Casey Trees helping plant the seeds of “Plant with a Doc”
Aug 12, 2020
Casey Trees, a nonprofit that protects and restores the tree canopy of Washington, D.C., hosted an event with the USDA Forest Service and Walk with a Doc this summer that planted 80 trees. They weren’t just planting trees for the environmental benefits, however - they were planting trees to improve the overall medical health of the community. Joined with doctors, forest therapists, and volunteers, the effort represents a fresh look at the impact trees can have on health.

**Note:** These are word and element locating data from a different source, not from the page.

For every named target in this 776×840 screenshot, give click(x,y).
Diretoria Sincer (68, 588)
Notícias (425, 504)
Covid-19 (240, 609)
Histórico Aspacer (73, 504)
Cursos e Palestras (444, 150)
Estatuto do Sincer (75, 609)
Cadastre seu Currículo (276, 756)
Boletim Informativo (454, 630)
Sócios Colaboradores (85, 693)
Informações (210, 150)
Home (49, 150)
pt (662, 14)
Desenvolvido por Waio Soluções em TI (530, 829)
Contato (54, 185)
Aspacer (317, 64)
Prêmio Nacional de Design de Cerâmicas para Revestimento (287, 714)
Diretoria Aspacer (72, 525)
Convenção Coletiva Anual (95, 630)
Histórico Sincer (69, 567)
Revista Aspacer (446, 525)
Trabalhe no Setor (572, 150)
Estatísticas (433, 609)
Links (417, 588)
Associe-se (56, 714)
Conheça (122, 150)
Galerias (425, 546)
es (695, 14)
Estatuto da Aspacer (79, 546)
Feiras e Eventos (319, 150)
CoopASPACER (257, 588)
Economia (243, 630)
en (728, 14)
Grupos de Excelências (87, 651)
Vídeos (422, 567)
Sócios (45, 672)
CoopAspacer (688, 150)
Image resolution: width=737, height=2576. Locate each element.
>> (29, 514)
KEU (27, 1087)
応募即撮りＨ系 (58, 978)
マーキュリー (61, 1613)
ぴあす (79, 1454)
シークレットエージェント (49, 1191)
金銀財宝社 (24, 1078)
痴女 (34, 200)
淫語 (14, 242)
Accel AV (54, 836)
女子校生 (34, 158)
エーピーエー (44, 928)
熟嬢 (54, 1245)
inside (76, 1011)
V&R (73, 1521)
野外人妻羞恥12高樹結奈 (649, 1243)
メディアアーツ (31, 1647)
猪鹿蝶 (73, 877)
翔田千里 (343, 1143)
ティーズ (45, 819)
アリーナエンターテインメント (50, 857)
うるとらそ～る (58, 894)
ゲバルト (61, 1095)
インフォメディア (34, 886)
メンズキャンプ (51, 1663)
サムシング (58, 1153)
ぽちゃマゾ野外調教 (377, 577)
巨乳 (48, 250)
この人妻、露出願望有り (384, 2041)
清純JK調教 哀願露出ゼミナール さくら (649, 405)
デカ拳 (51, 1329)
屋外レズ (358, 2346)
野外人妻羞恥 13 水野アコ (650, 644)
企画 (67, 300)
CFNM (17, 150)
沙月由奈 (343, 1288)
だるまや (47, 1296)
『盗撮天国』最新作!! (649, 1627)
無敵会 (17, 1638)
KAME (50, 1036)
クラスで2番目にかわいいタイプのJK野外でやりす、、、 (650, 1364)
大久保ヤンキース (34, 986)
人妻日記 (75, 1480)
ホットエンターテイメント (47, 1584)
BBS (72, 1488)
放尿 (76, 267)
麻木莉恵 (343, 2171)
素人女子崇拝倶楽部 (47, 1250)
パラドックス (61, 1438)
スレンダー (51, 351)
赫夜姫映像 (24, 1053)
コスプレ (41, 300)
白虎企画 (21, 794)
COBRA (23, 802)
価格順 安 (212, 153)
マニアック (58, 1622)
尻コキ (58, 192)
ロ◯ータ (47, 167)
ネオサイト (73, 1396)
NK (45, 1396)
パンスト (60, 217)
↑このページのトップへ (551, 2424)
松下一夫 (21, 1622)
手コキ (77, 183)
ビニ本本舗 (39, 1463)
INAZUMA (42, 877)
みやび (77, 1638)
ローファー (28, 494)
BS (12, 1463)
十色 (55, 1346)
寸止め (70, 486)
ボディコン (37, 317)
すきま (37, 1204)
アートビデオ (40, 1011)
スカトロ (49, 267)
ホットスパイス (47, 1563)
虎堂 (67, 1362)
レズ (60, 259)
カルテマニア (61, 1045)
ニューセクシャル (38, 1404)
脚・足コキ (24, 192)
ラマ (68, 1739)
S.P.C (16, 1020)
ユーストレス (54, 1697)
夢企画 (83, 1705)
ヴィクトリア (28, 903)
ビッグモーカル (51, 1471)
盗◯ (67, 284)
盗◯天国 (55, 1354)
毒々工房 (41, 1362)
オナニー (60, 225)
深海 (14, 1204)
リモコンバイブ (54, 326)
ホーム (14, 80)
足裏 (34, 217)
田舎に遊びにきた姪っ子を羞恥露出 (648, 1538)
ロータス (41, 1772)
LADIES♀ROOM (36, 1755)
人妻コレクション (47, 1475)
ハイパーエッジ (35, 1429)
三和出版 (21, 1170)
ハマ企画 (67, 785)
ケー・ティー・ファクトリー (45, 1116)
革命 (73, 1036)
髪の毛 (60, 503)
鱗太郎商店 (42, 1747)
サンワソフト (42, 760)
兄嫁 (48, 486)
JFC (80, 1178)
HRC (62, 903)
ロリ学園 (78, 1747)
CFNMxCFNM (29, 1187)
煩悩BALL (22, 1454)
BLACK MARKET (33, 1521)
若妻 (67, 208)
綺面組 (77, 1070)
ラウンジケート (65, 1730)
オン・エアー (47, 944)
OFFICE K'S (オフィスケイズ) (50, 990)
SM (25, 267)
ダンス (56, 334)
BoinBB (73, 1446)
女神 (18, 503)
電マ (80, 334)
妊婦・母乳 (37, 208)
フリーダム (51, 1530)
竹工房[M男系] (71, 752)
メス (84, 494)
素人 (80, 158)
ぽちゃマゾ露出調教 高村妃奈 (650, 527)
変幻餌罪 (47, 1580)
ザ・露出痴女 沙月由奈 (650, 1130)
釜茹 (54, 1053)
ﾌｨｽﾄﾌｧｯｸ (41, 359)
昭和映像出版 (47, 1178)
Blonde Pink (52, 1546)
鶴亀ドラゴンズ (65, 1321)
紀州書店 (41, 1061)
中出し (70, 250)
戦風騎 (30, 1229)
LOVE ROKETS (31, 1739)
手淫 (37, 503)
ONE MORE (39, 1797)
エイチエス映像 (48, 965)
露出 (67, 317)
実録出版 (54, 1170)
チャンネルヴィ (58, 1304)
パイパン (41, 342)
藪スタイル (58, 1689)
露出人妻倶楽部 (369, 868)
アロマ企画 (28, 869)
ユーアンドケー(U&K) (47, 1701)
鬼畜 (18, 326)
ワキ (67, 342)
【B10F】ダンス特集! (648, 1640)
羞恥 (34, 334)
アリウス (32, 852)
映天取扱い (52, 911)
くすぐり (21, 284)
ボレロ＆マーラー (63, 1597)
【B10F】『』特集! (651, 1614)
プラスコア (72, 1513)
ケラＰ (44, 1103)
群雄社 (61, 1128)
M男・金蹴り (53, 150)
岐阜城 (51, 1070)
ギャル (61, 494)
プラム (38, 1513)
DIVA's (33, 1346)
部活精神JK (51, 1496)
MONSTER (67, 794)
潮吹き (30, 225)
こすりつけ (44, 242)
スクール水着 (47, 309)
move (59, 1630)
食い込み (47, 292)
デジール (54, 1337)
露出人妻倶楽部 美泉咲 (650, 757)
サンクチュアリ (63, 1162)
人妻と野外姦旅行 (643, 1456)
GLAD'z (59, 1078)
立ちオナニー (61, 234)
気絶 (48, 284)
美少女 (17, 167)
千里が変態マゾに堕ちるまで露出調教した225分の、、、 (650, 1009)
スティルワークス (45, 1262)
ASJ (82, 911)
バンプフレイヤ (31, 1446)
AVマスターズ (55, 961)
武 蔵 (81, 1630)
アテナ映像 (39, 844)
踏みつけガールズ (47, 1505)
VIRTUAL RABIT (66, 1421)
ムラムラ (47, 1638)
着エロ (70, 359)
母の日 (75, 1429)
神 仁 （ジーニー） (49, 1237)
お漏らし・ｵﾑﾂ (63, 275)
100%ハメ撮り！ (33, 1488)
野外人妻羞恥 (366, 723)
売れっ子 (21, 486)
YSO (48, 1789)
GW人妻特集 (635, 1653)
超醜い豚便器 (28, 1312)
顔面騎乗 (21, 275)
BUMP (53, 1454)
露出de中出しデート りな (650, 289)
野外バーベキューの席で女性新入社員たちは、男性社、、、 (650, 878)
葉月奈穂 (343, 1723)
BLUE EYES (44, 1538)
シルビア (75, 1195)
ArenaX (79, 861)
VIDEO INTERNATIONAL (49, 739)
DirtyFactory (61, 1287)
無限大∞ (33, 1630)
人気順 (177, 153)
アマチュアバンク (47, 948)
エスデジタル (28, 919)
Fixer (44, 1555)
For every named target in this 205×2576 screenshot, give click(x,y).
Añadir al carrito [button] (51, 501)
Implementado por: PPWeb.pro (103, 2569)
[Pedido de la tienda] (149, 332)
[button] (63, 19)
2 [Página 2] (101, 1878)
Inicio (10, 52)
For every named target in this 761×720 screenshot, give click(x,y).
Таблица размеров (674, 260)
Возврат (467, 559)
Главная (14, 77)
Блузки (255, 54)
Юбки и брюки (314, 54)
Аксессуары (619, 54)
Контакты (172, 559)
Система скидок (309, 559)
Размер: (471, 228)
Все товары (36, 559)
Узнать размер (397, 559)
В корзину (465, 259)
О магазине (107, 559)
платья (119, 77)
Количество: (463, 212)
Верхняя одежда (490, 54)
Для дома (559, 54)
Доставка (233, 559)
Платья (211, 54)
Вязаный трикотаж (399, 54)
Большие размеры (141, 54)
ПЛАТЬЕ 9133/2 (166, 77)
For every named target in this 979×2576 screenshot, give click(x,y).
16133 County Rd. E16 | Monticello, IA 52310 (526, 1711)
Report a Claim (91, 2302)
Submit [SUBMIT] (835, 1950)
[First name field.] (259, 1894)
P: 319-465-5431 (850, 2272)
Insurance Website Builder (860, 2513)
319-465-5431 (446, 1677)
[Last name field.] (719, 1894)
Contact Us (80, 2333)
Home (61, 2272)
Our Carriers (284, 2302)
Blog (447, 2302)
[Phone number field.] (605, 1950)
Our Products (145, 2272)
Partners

Forests as Medical Resource
Robert Corletta, Supervisory Forester of the D.C. Department of Transportation and Casey Trees invited Dr. Michael Duenas and the USFS to kick off the morning of tree-planting. This gave volunteers and participants a chance to learn about creating urban tree canopy and the correlation with improved health, as well as several of the benefits surrounding nature-based exposure and positive health connections. As an Optometrist, Dr. Duenas also shared the important role that nature plays in ocular health.
The USFS highlighted the partnership with Corazon Latino in reaching diverse audiences, and with Nature Sacred in the sponsorship of the Forest Therapy walk, which served as a post-tree planting activity.
Farjana Islam guided a Forest Therapy walk, her first official walk as an Association of Nature and Forest Therapy Certified Guide. Farjana and Tamberly Conway, PhD Partnerships, Diversity and Inclusion Specialist of the Forest Service both participated in the tree-planting. Cheryl Dixon served as their Casey Trees team leader. Cheryl joined the post-planting Forest Therapy session, and she is the Firesoul for the Langdon Park Nature Sacred space. She helped to create a synergy of reciprocity to the land for all that it provides each day, which made the event even more monumental.
Robert Coletta, Supervisory Forester of the D.C. Department of Transportation, John Henderson, Executive Director of Park RxAmerica, and Danielle Pere from the American College of Preventive Medicine all attended the walk in support of this intricate connection between the health of people and the health of the land. The event had a turnout of 25 participants.
This event would not have been made possible without Casey Trees and other partners. This collaboration has planted the seeds of “Plant with a Doc” and of Forest Therapy, as potential accessible activities in which diverse communities can engage in conjunction with tree planting events and on Nature Sacred sites throughout the nation. These events help to inspire an even deeper connection to the land and to the importance of caring for individual trees and forests that bring us health and wellness, each and every day.